** Records supplied follows **

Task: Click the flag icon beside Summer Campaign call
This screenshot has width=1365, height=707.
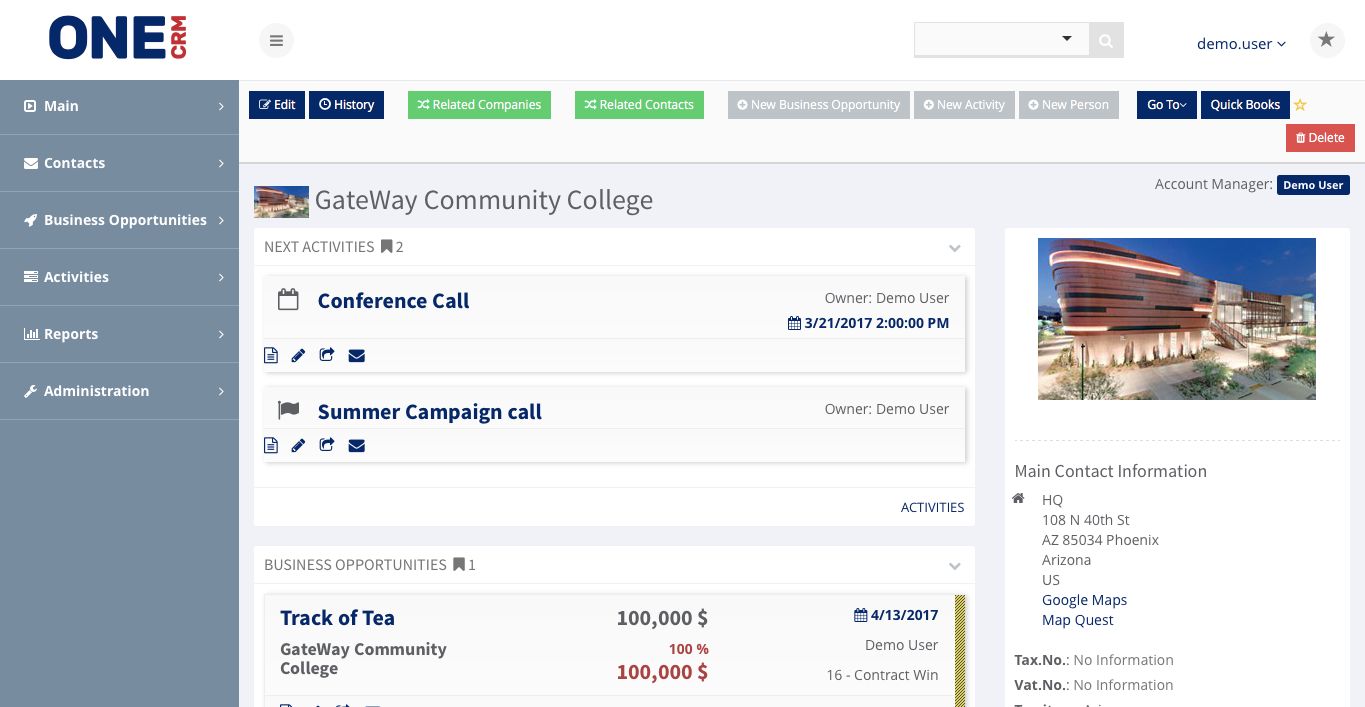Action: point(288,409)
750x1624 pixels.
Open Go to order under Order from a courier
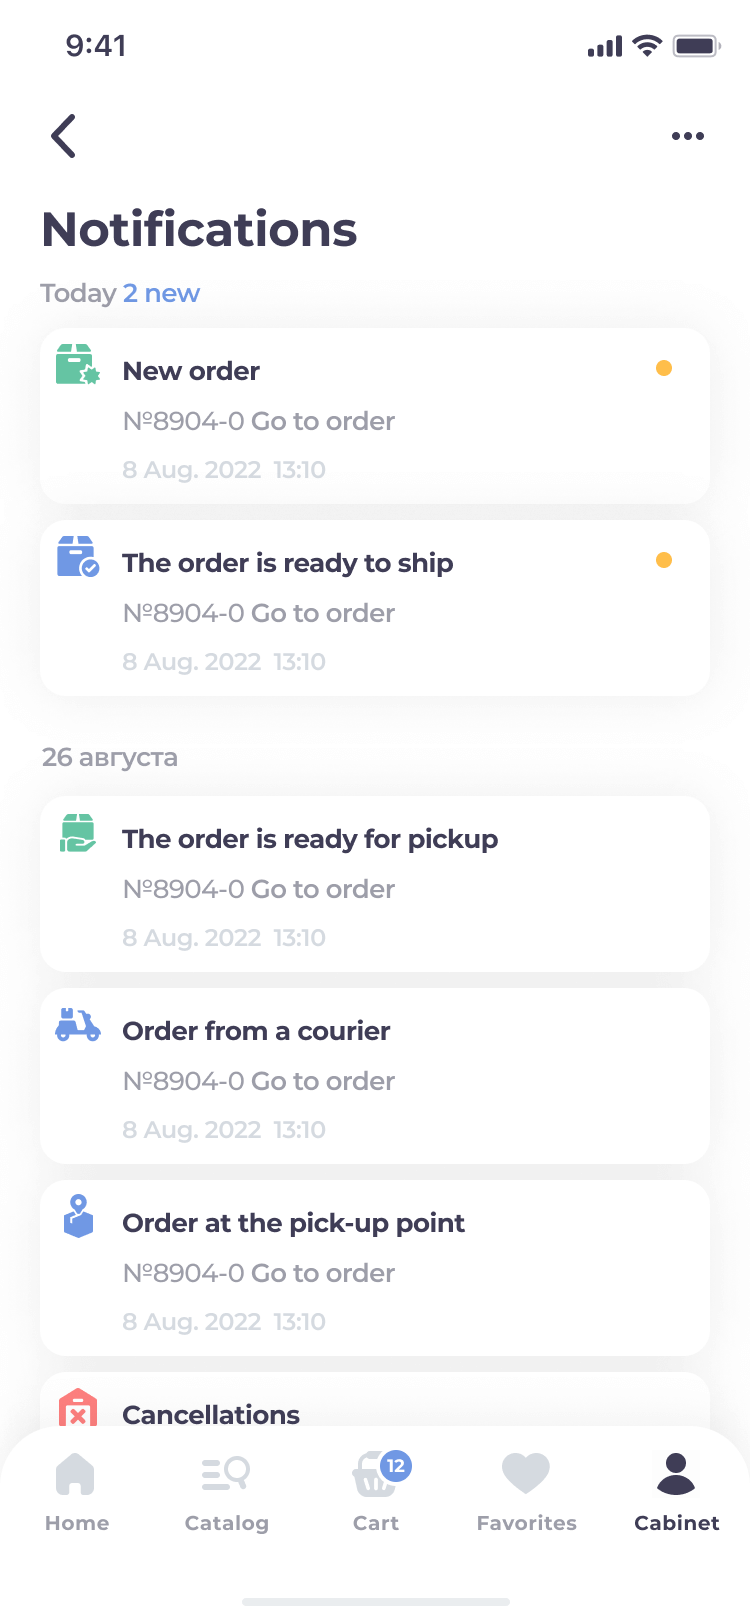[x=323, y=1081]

** End of Records supplied **
** Records supplied follows **

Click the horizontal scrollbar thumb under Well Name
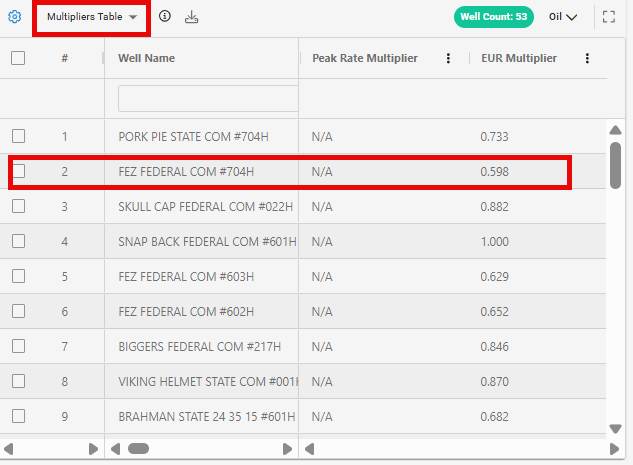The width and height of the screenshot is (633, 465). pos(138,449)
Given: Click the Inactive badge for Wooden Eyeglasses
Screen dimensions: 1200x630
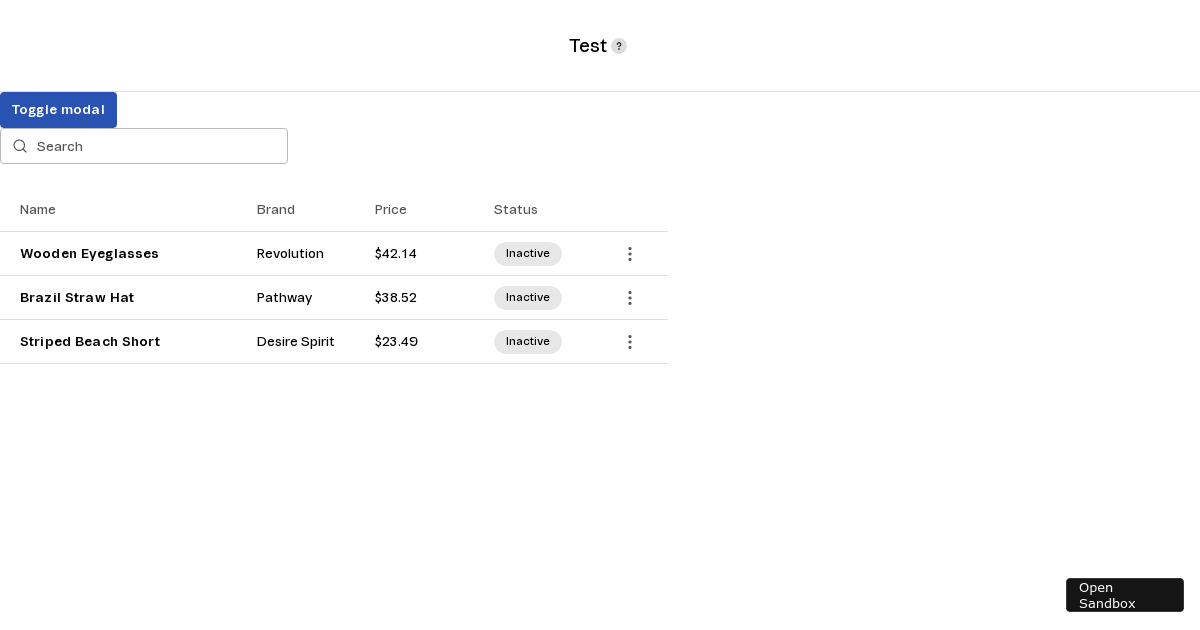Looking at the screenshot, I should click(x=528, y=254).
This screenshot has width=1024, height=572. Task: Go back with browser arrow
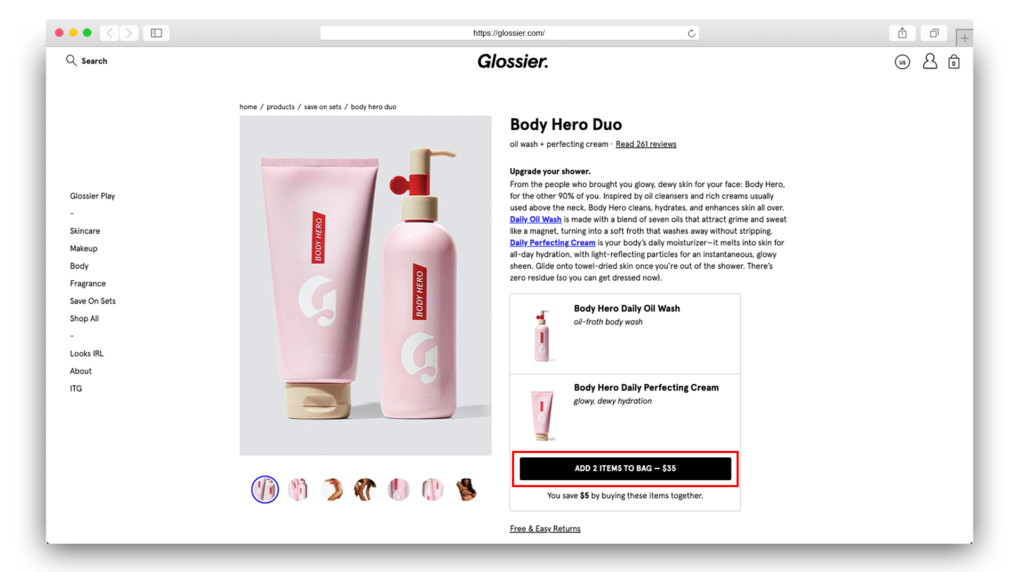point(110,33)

** End of Records supplied **
** Records supplied follows **

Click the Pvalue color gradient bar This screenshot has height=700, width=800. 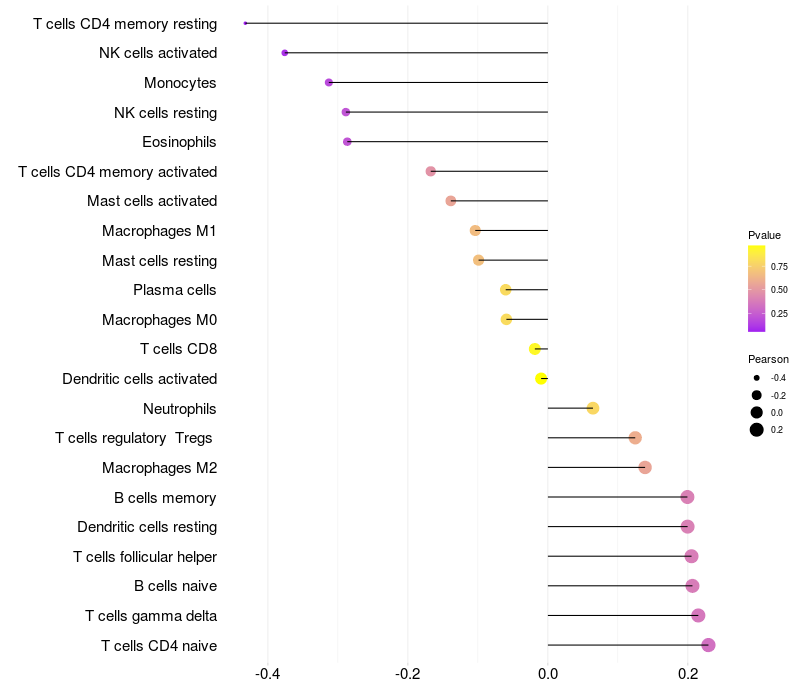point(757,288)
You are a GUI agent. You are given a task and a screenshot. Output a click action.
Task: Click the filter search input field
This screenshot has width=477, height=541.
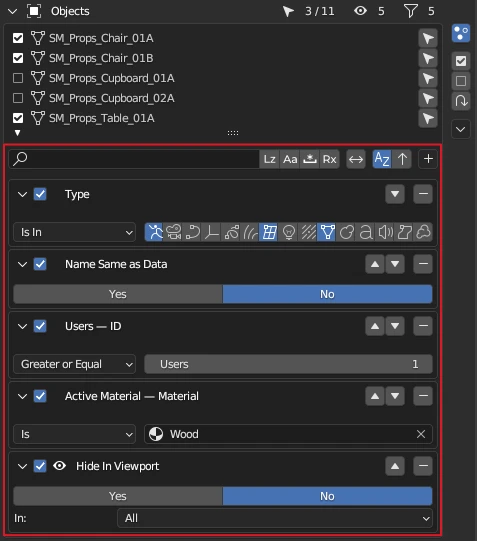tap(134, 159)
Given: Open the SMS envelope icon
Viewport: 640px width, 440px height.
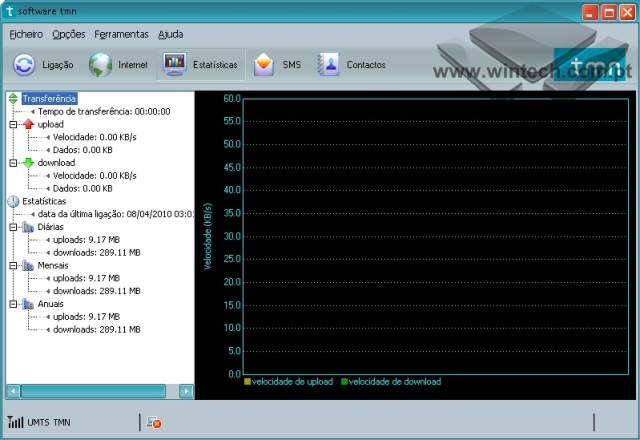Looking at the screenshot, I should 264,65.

** End of Records supplied **

*What is needed:*
From the entries above, copy out every line where the string "icon" appears.

*Solution to this exercise:*
Task: Click the flag icon beside Summer Campaign call
Given: Open the SMS envelope icon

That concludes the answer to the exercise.